De rest ging wonderwel. Ik stapte op het goede vliegtuig, landde op het goede vliegveld (Londen Gatwick), stapte in de verkeerde trein (niet de Gatwick-express maar een gewone trein), maar kwam wel op de goede plek aan (Victoria Station), alwaar ik met de metro (ook wel underground of tube genoemd), naar Paddington Station (u weet wel, van dat stomme beertje) ging. In de gelijknamige wijk was mijn hotel gevestigd waar ik drie week zou overnachten.
Het Lancaster Hall Hotel was een Duits YMCA-hotel van kosmopolitische allure. De receptioniste was Italiaans, haar assistent een Ier en in de catering werkten Scandinaviërs. Op een morgen, tijdens het ontbijt, werd ik plots omringd door een hele schare Russisch-orthodoxe geestlijken. Zij hielden in het hotel een bijeenkomst. Zoiets maak je maar een keer in je leven mee. Na die ontmoeting keek ik elke ochtend uit naar de indiaan, de politieagent, de bouwvakker en de stoere man in leer. Ze kwamen niet.
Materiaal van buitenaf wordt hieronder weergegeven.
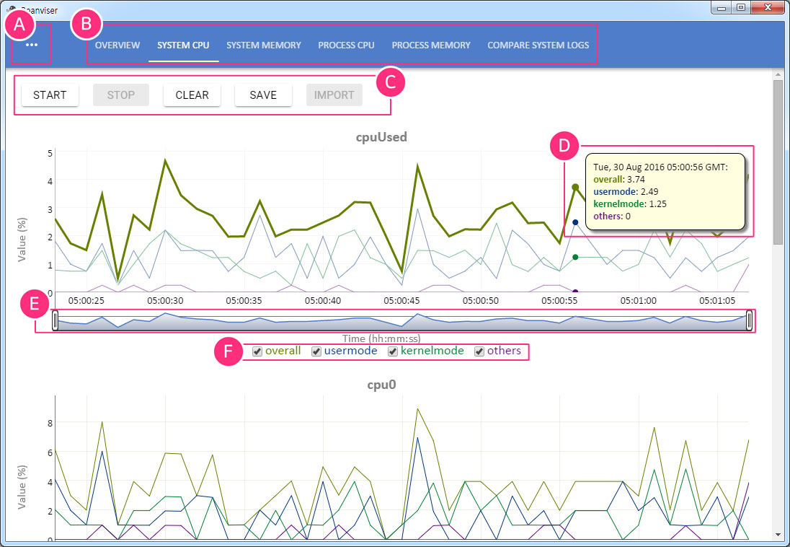Click the vertical scrollbar up arrow
The width and height of the screenshot is (790, 547).
pyautogui.click(x=778, y=74)
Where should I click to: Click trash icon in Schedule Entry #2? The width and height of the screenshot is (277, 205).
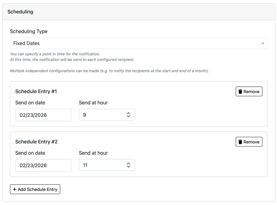240,142
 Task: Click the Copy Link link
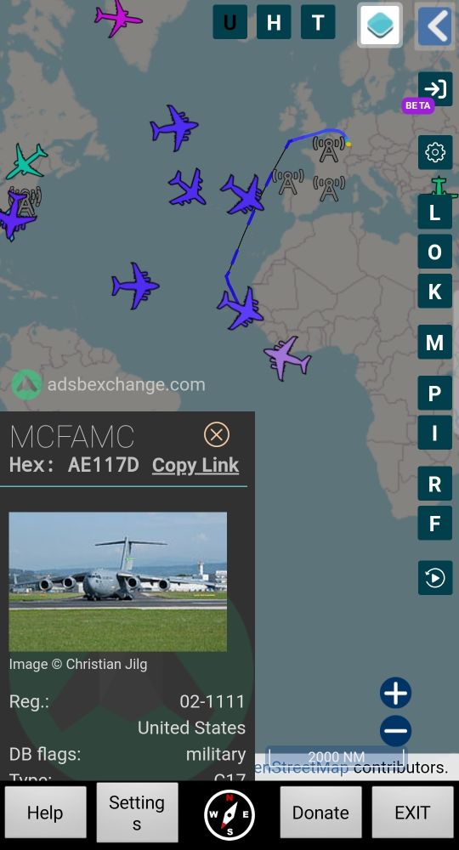pyautogui.click(x=196, y=465)
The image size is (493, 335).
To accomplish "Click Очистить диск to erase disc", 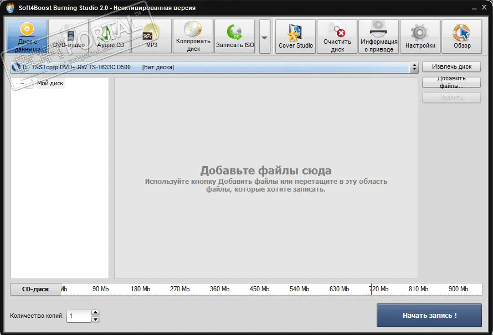I will (337, 37).
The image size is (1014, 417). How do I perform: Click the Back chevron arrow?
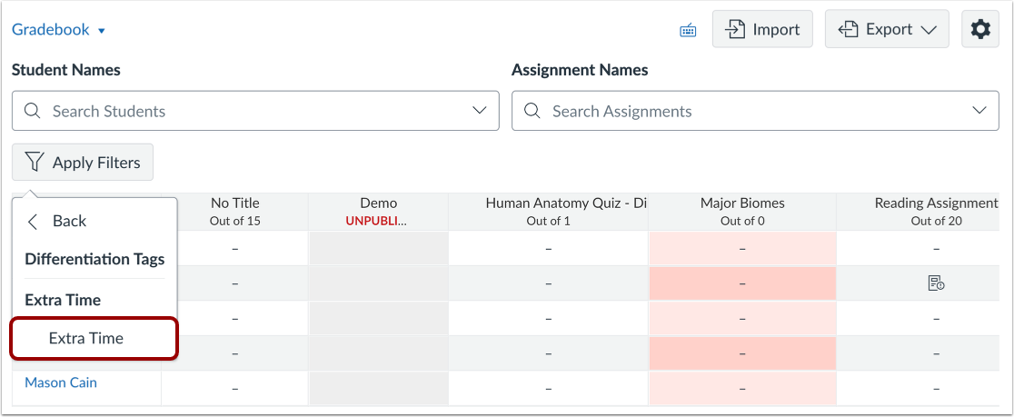pos(34,221)
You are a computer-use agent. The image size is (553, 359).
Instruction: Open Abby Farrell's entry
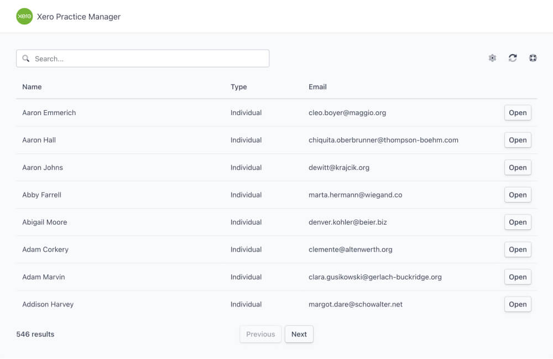517,195
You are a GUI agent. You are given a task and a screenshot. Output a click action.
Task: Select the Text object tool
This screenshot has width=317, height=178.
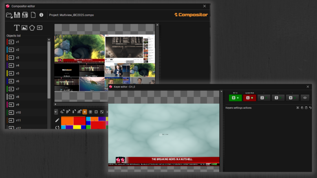click(16, 28)
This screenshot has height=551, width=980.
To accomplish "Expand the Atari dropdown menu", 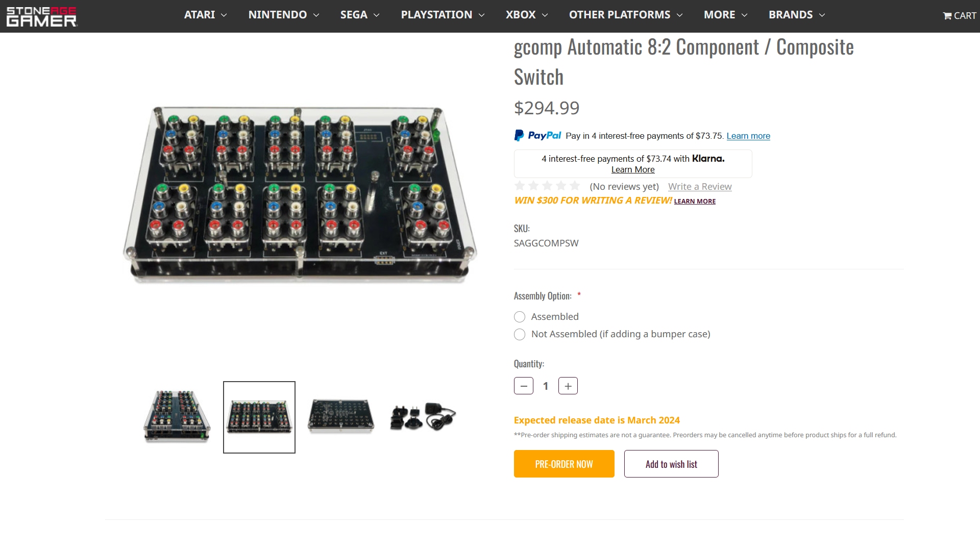I will (205, 15).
In de buurt van het hotel waren Indische winkels, Chinese eethuisjes en Italiaanse restaurants en een prachtige pub, The pride of Paddington, waar ik opnieuw weer mocht kennis maken met Guiness. Wanneer ik na een drukke dag onderzoek geen behoefte aan eten had maar aan consumeren, dan waren daar de McDonalds, de Burger King, de Pizza Hut en Kentucky Fried Chicken om in deze behoefte te voorzien.
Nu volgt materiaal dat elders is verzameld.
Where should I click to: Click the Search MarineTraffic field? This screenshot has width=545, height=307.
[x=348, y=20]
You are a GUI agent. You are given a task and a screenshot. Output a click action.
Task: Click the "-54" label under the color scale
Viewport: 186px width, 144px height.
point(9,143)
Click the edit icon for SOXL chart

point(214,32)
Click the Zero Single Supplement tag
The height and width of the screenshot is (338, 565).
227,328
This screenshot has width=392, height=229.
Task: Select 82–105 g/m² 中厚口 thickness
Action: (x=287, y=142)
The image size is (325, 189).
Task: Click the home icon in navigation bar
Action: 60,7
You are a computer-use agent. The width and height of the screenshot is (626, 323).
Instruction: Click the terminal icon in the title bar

Hoewel ik er niet voor in Londen was heb ik natuurlijk wel even de toerist uitgehangen. De Big Ben, de National Gallery, de Tower en de Towerbridge vielen mij nogal tegen. Daarentegen waren de National Portrait Gallery, de British Museum en de Londen Museum fantastisch. Harrods was op zondag helaas gesloten, Fowles (de beste boekhandel van Londen), gelukkig niet. Urenlang heb ik mij daar op de bovenste verdieping vermaakt met interessante boeken.
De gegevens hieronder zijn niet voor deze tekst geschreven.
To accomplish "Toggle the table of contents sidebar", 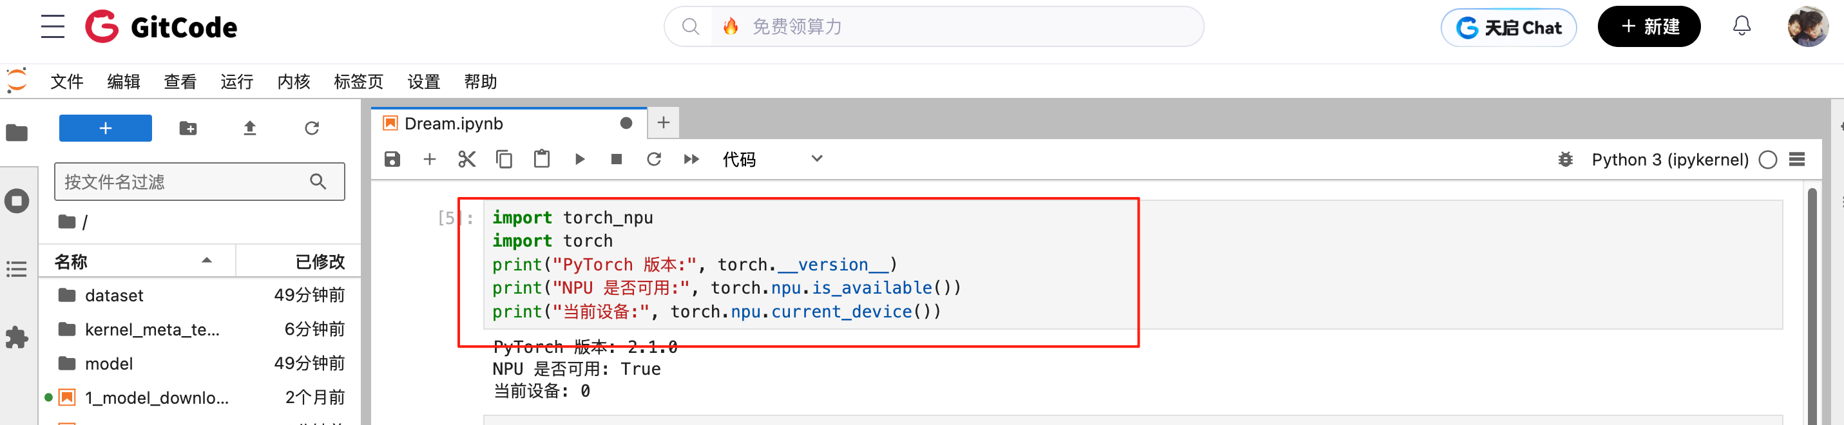I will (17, 269).
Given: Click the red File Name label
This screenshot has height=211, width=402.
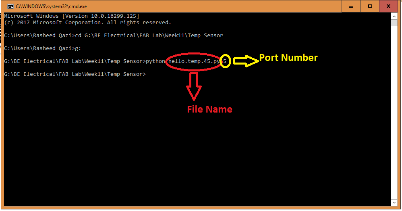Looking at the screenshot, I should tap(209, 109).
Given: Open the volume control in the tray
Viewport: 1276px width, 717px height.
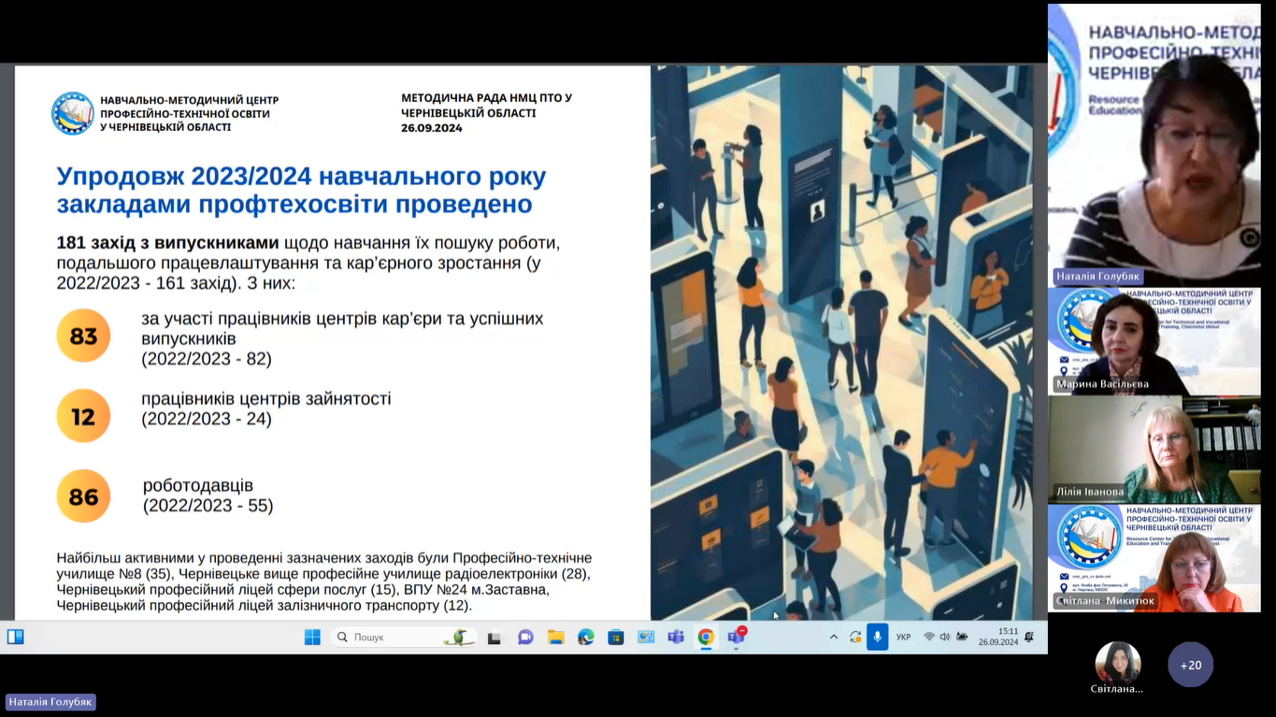Looking at the screenshot, I should pos(945,637).
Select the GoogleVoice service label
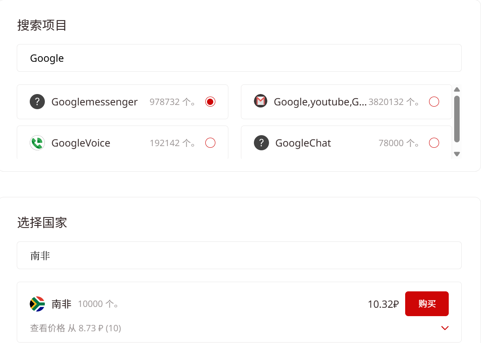This screenshot has height=343, width=481. (81, 143)
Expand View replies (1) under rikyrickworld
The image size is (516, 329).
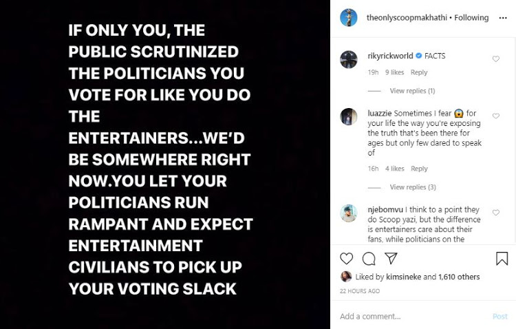pyautogui.click(x=412, y=91)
Mijn onderzoek in de British Library naar de theatraal tegendraadse parlementariër John Wilkes (1725-1797) verliep zo voorspoedig, zeg maar als een trein, dat ik ook maar op zoek ben gegaan naar platform 9¾. Op dit perron vertrekt namelijk de Hoghwarth's Express. Hogwarth is de toverkostschool waar Harry Potter elk jaar naartoe gaat om zich te bekwamen in vakken als toverdranken, waarzeggerij, verweer tegen zwarte kunsten, verzorging van fabeldieren, transfiguratie etc. Helaas heb ik platform 9¾ niet kunnen vinden. Ik vond wel een stom plakkaat aan een muur. Die was echter voor toeristen bedoeld. Mijn vergeefse pogingen om via deze muur de Hogwarth's Express alsnog te bereiken werden echter niet zo op prijs gesteld, dus heb ik mijn queeste maar opgegeven. Toen ik even later van King's Cross Station naar de British Library liep, meende ik een lichtblauwe Ford Angelina zien opstijgen. Maar opeens was de Ford niet meer. Ik denk dat ik het mij heb ingebeeld.